La Mondialisation n’est pas coupable, Paul Krugman

Publié par le 18 juillet 2013 dans Économie, Livres et Presse | Aucun commentaire
La Mondialisation n’est pas coupable, Paul Krugman

On attribue souvent à la mondialisation des échanges une bonne partie des maux économiques et sociaux qui frappent nos sociétés. La concurrence entre pays développés est perçue comme une lutte sans merci où les moins dynamiques risquent d’être définitivement éliminés de la course. La désindustrialisation du Nord est attribuée à la concurrence irrésistible du Sud.

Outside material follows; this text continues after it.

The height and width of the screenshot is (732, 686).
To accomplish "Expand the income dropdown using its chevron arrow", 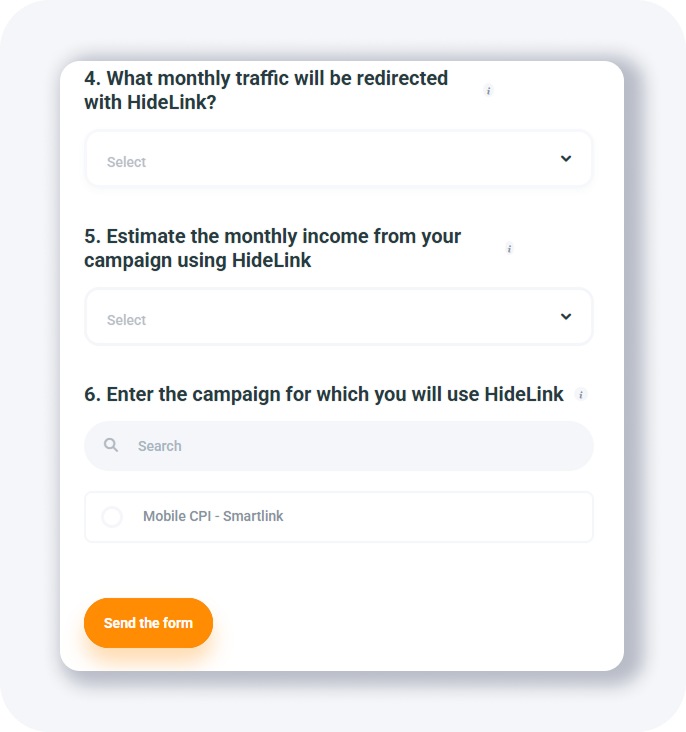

Au nom de la ” compétitivité ” de l’économie nationale, on prône les recettes économiques les plus contradictoires, du protectionnisme à la dérégulation totale. L’économie mondiale est un système complexe de relations à effets rétroactifs, pas un enchaînement de causes mécaniques à sens unique. Convaincu qu’on peut simplement parler d’économie sans trahir cette complexité, Paul Krugman s’est donné comme défi d’accomplir pour les arcanes du libre-échange ce que Stephen Jay Gould a réalisé pour les mystères de l’évolution. La limpidité de ses essais et le succès qu’ils ont obtenu aux Etats-Unis, témoignent de la réussite de son ambition.